→ **MATERIAL FOR THIS TASK**
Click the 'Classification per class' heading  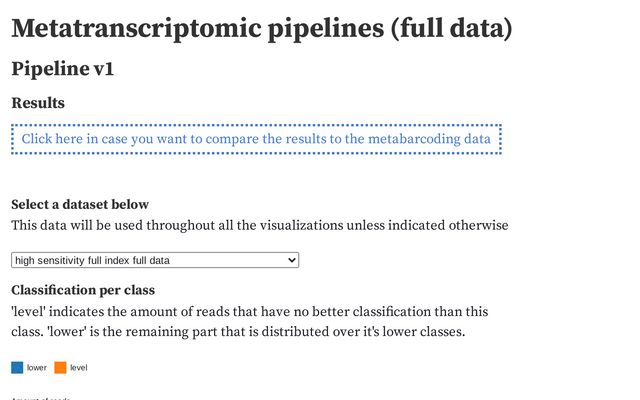(x=82, y=291)
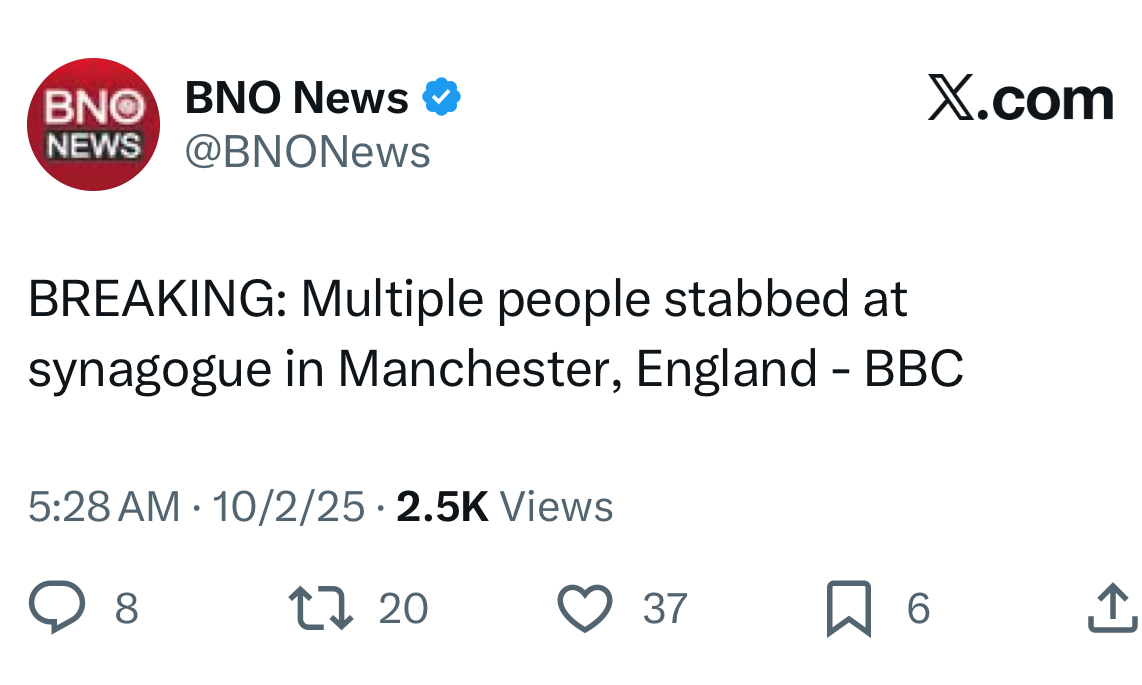The image size is (1142, 685).
Task: Click "Manchester, England" in the tweet text
Action: [577, 370]
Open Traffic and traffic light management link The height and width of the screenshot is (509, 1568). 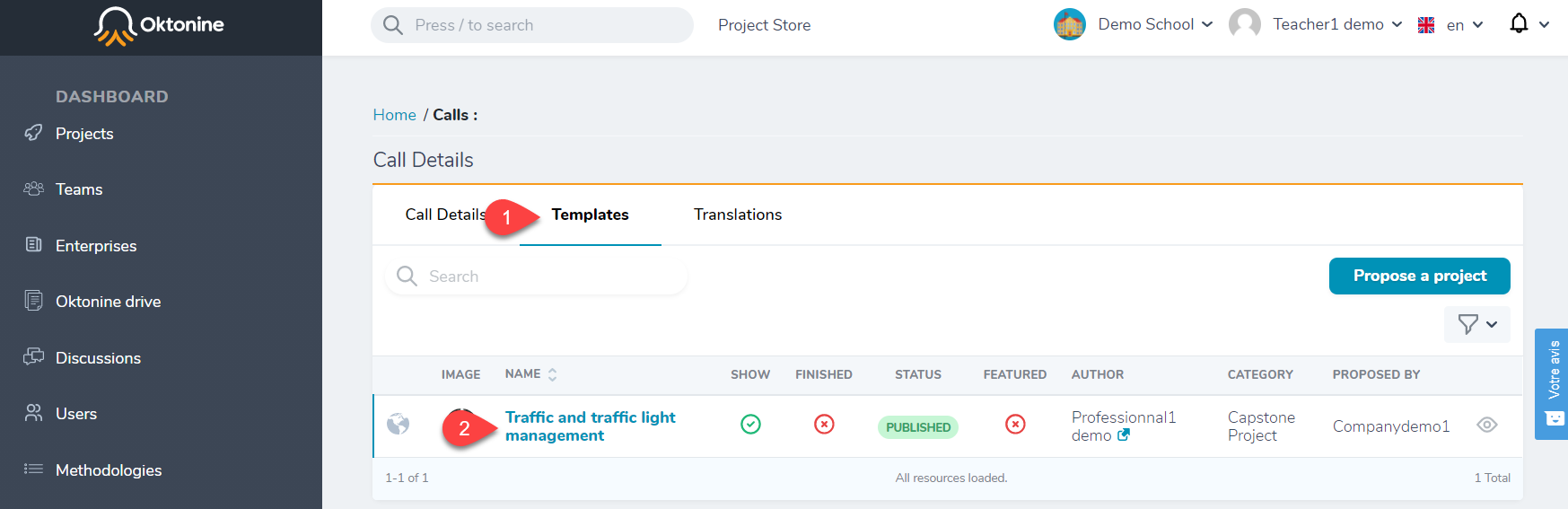590,426
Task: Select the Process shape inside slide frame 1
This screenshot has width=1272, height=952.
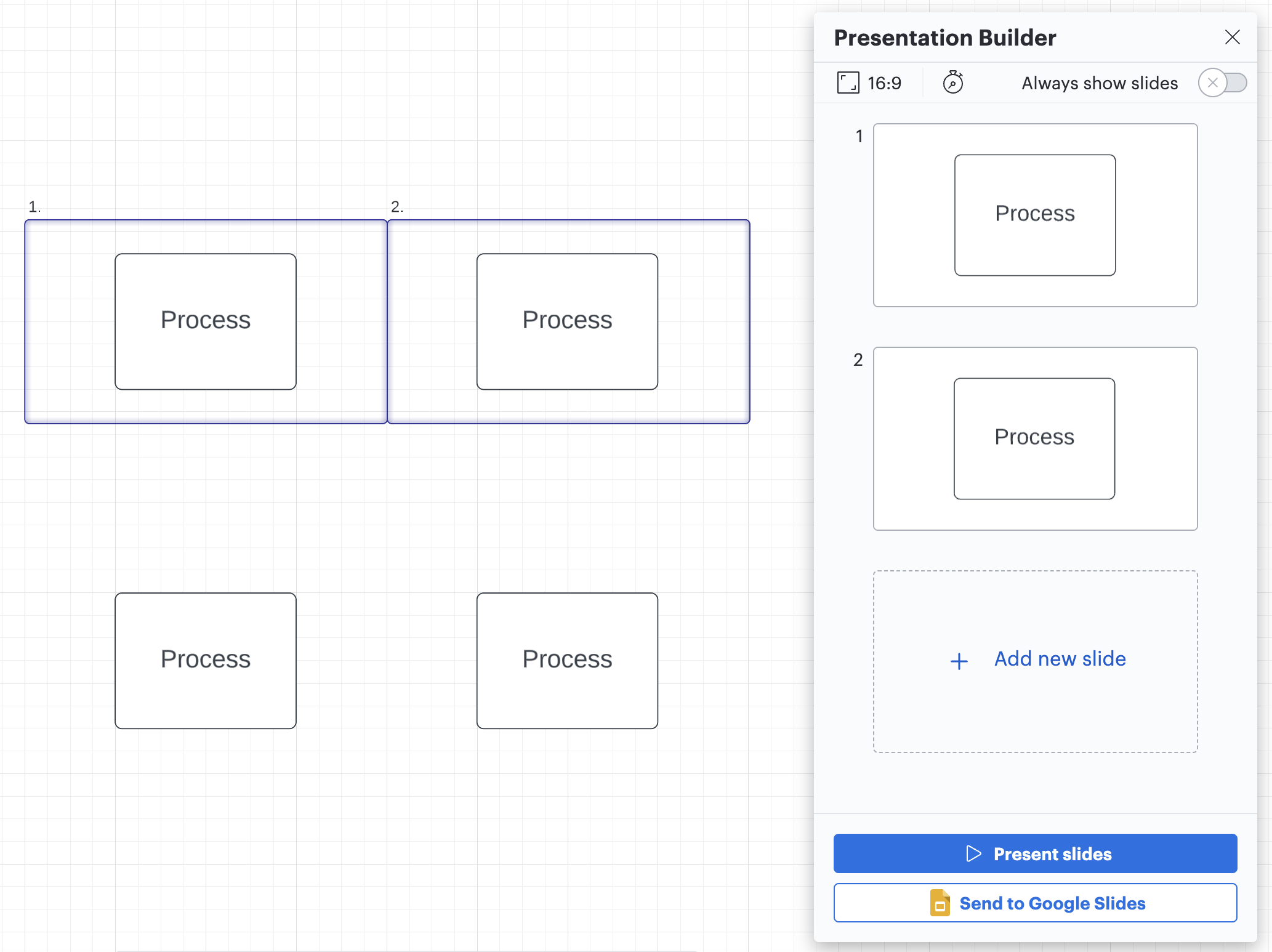Action: click(206, 321)
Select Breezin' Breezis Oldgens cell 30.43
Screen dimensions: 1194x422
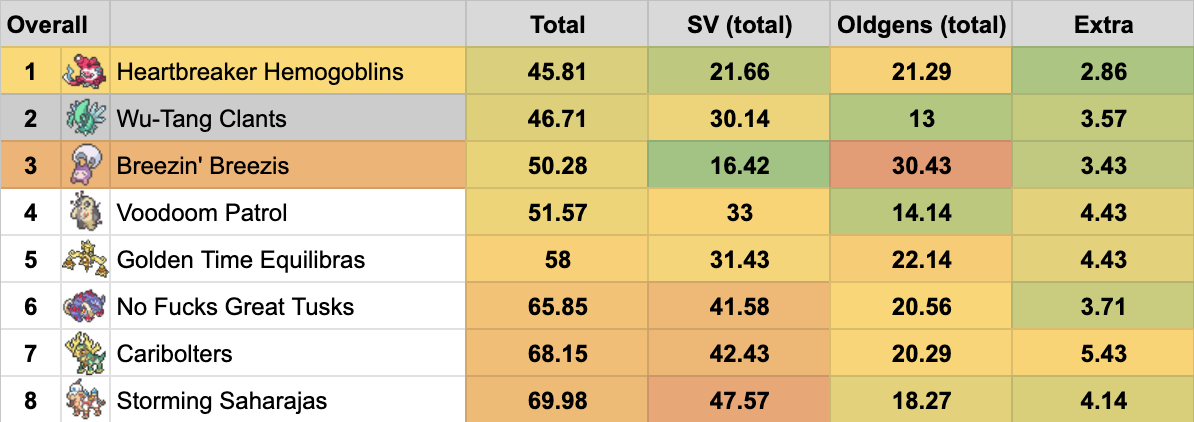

→ **TASK INSTRUCTIONS**
Please retype word for word the records from the line holding "Select Breezin' Breezis Oldgens cell 30.43" through the end of the records, both included, and leave the pictures out.

→ **TASK RESPONSE**
Select Breezin' Breezis Oldgens cell 30.43
Screen dimensions: 1194x422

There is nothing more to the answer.